Adapun GAM sebagai lembaga atau
institusi politik dan hukum menurut MoU Helsinki tetap wujud untuk terus
wengawasi jalannya perdamaian yang menyeluruh dan bermartabat bagi semua pihak
di Acheh.
Kemudian dibuatnya Undang-Undang
Tentang Pemerintahan Acheh nomor 11 Tahun 2006 adalah sebagai salah satu
penjabaran dan pelaksanaan butiran-butiran yang tertuang dalam MoU Helsinki,
sebagaimana yang tercantum dalam klausul 1.1.1. yang berbunyi
"Undang-undang baru tentang Penyelenggaraan Pemerintahan di Aceh akan
diundangkan dan akan mulai berlaku sesegera mungkin dan selambat-lambatnya
tanggal 31 Maret 2006."
Nah, dengan telah dibuatnya UU
Tentang Pemerintahan Acheh nomor 11 Tahun 2006 tidak berarti bahwa GAM bubar,
melainkan GAM tetap wujud untuk secara bersama-sama sebagai lembaga atau
institusi hukum mengawasi dan mendampingi jalannya perdamaian yang menyeluruh
dan bermartabat di Acheh.
Apalagi dalam kenyataannya
menunjukkan bahwa sebagian besar pasal-pasal dalam UU Tentang Pemerintahan
Acheh nomor 11 Tahun 2006 tidak sesuai dengan apa yang telah disepakati dalam
MoU Helsinki. ( "90 % isi UU Pemerintahan Acheh made in DPR RI harus
dibuang karena bertentangan dengan MoU Helsinki" ,
http://www.dataphone.se/~ahmad/060719.htm )

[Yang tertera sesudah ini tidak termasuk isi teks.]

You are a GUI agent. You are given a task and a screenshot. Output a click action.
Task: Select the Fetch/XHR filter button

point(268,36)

Nah sekarang, kalau ada baik dari
pihak Pemerintah RI maupun dari DPR RI ataupun juga dari sindikat Paya Bujok
Telianet [195.252.42.4] Fittja & Hallefors yang terus menuntut dan merengek-rengek
meminta GAM dengan semua atribut dan embel-embelnya harus dibubarkan dan
dihilangkan, maka tuntutan dan rengekan mereka itu hanyalah sekedar tuntutan
dan rengekan yang tidak memiliki dasar hukum yang kuat. Juga hanya sekedar
keinginan mereka untuk menghancurkan GAM dibawah Pimpinan Tertinggi Teungku
Hasan Muhammad di Tiro dan Kabinet-nya dibawah pimpinan Teungku Malik Mahmud.

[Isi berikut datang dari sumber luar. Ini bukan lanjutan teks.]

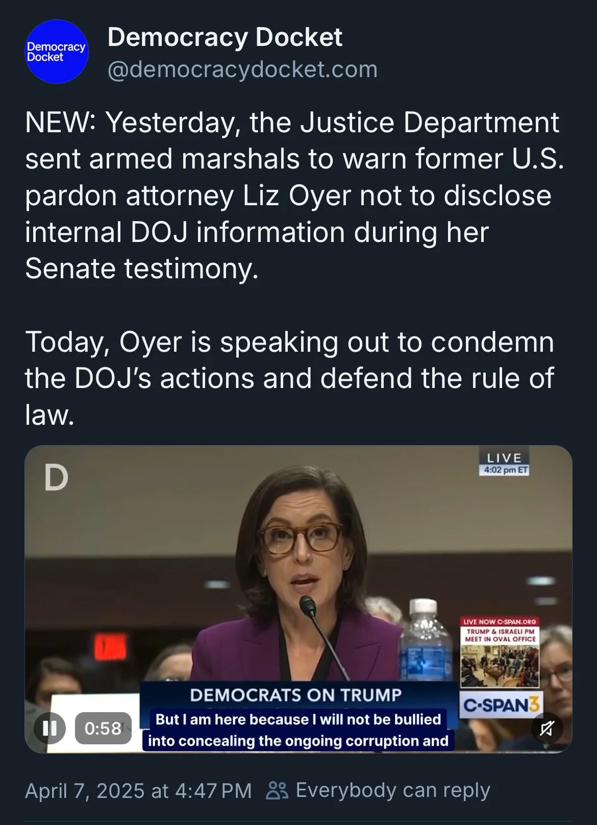The image size is (597, 825).
Task: Unmute the video using the speaker icon
Action: tap(546, 728)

Jadi kalau pihak Pemerintah RI dan
para pendukungnya termasuk sindikat Paya Bujok Telianet [195.252.42.4] Fittja
& Hallefors seperti Menteri Komunikasi dan Informasi Sofyan Djalil,
Panglima Komando Iskandar Muda Mayjen TNI Supiadin AS yang diekori oleh Yusuf
Daud dan Abdurrahman Ismail yang mengotot agar semua simbol atau atribut
Gerakan Acheh Merdeka (GAM) seperti bendera ataupun lambang lainnya tidak boleh
digunakan lagi, maka usaha mereka itu tidak memiliki dasar kekuatan hukum yang
kuat, melainkan hanya diarahkan untuk menghancurkan GAM dibawah Pimpinan
Tertinggi Teungku Hasan Muhammad di Tiro dan Kabinet-nya.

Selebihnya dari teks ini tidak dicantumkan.